WORK TO BE COMPLETED:
Look for "label" in the records and copy every line that has it.

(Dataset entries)
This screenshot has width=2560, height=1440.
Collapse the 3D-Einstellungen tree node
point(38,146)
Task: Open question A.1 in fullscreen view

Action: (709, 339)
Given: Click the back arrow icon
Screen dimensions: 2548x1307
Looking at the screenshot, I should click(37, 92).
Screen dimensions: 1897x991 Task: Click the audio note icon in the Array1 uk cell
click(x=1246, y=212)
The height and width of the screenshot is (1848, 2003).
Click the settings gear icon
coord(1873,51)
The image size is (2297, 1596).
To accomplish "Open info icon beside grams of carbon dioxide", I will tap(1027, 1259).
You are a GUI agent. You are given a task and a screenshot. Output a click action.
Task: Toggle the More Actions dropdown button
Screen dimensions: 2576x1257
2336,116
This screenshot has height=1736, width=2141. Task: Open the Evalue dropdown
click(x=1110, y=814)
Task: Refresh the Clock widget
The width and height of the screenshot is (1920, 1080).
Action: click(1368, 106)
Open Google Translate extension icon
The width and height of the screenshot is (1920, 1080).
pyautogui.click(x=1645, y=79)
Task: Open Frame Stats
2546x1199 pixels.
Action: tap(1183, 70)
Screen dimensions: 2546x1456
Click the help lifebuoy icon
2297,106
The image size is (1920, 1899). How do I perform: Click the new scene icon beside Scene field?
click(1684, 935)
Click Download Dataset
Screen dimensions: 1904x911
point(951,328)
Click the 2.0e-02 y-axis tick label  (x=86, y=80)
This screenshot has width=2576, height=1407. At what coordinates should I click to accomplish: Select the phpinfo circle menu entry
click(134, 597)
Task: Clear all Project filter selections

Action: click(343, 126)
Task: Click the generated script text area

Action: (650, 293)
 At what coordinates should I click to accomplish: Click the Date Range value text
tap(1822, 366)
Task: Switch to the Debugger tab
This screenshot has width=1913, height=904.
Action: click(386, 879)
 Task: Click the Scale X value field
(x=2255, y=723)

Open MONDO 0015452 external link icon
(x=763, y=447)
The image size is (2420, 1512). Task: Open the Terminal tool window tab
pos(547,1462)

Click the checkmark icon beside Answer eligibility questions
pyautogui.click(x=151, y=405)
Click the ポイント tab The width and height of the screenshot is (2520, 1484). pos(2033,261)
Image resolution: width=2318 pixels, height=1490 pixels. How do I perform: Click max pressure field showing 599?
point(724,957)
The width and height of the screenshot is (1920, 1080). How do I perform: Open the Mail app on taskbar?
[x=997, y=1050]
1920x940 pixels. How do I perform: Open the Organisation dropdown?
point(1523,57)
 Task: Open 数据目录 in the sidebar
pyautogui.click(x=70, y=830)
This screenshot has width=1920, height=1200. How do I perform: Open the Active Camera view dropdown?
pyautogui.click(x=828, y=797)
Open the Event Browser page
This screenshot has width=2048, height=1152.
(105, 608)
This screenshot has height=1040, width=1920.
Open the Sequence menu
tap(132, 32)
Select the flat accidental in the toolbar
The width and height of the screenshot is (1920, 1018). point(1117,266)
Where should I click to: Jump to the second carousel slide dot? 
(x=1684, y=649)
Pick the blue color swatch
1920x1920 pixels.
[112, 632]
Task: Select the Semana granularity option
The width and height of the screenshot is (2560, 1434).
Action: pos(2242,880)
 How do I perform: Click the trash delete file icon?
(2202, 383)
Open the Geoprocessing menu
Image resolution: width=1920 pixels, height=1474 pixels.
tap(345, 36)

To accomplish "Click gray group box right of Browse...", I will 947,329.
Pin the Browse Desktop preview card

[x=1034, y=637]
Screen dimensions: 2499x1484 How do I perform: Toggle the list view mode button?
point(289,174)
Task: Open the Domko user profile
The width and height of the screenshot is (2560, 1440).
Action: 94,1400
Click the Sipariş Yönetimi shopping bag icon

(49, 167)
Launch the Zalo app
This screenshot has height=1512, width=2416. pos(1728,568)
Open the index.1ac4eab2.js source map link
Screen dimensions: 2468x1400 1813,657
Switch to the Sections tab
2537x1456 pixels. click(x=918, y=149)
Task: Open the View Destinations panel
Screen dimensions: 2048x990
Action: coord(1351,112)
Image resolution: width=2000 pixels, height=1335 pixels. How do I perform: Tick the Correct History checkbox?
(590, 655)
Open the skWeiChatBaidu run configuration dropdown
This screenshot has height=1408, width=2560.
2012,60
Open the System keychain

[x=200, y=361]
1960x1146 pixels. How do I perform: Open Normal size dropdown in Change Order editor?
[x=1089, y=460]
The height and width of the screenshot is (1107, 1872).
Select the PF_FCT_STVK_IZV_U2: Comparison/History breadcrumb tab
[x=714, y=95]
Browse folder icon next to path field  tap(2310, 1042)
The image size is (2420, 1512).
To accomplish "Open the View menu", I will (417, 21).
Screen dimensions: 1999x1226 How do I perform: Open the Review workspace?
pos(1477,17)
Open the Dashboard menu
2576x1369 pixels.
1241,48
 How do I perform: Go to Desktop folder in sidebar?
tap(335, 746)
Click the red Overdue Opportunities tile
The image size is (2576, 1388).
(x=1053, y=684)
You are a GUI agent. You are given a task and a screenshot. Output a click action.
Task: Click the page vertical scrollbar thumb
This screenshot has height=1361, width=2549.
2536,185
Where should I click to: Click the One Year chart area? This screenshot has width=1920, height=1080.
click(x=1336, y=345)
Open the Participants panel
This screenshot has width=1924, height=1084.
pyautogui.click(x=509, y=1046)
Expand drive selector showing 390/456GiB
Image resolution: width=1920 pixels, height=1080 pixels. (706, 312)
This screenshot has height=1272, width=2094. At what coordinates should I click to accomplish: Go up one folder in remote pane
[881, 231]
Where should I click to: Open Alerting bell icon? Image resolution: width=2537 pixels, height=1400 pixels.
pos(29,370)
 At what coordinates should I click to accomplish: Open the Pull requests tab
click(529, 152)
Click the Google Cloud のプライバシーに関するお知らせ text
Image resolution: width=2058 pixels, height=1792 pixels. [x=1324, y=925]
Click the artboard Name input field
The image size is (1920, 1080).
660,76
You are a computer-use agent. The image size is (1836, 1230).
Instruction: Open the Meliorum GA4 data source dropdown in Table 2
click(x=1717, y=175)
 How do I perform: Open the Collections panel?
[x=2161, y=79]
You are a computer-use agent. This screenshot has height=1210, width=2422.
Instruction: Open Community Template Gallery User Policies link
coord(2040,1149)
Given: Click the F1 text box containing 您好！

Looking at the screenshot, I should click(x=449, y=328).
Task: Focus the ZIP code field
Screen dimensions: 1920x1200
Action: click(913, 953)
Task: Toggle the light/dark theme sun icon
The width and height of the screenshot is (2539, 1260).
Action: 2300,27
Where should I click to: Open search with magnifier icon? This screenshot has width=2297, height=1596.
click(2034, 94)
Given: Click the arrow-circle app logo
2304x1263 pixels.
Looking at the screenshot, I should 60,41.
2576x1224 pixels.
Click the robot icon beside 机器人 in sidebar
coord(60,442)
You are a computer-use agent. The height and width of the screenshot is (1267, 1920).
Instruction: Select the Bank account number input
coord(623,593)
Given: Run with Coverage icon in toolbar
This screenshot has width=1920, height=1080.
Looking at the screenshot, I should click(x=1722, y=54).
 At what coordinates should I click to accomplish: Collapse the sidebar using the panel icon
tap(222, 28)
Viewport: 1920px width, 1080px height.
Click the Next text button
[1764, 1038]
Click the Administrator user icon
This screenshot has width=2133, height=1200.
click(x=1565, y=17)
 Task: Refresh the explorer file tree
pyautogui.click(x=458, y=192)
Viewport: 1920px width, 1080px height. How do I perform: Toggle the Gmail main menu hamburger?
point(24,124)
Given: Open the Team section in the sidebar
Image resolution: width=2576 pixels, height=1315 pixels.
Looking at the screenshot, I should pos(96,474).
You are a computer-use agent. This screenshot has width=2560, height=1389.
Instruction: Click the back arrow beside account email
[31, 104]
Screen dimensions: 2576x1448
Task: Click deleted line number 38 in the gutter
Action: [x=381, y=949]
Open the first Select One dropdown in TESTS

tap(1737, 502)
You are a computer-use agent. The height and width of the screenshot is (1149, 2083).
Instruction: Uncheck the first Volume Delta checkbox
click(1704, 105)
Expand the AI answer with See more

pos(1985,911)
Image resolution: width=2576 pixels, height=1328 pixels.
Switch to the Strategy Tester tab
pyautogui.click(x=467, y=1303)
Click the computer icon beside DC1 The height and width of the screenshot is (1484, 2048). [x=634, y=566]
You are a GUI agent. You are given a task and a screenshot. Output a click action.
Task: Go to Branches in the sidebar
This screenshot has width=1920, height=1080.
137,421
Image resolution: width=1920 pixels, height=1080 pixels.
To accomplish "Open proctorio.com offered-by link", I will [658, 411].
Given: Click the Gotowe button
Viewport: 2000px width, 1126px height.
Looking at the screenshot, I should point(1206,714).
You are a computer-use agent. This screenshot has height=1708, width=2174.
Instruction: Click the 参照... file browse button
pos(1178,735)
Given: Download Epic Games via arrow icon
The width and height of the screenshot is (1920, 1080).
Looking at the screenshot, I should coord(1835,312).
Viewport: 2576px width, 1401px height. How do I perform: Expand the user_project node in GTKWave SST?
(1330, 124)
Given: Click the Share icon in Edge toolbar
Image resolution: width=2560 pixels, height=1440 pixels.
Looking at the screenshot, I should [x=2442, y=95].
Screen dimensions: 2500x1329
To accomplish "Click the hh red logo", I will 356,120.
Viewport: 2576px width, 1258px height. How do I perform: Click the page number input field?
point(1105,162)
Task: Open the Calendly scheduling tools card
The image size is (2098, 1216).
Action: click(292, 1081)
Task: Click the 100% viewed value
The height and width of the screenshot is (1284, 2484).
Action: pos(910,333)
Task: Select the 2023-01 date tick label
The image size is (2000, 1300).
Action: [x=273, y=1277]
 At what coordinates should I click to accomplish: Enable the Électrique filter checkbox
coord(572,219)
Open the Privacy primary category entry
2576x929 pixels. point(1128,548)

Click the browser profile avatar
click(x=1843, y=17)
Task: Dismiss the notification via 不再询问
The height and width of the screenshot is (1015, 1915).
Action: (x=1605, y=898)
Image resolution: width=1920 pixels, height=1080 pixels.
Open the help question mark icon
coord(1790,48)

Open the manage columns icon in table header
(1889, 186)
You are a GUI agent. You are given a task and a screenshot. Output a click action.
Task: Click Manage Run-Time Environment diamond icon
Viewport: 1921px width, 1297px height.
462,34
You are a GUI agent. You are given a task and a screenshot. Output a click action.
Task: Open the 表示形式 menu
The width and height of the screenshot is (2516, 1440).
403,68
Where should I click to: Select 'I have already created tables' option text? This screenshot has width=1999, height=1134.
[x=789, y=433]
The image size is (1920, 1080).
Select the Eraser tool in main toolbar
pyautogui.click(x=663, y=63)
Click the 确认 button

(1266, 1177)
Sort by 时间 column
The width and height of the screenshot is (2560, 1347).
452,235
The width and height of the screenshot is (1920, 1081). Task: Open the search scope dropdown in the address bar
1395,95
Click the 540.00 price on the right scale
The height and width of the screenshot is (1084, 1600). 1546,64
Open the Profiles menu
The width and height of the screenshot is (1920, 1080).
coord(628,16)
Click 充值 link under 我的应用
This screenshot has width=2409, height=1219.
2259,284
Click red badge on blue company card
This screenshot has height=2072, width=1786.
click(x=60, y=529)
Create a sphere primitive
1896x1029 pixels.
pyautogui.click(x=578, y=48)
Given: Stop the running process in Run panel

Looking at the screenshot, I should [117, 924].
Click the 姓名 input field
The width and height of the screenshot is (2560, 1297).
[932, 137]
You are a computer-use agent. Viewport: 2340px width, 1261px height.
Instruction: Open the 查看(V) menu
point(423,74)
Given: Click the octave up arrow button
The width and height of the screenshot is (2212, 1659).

TASK RESULT:
Click the 2.0e-02 y-axis tick label  (x=86, y=80)
Task: Select the 2023-01 date tick label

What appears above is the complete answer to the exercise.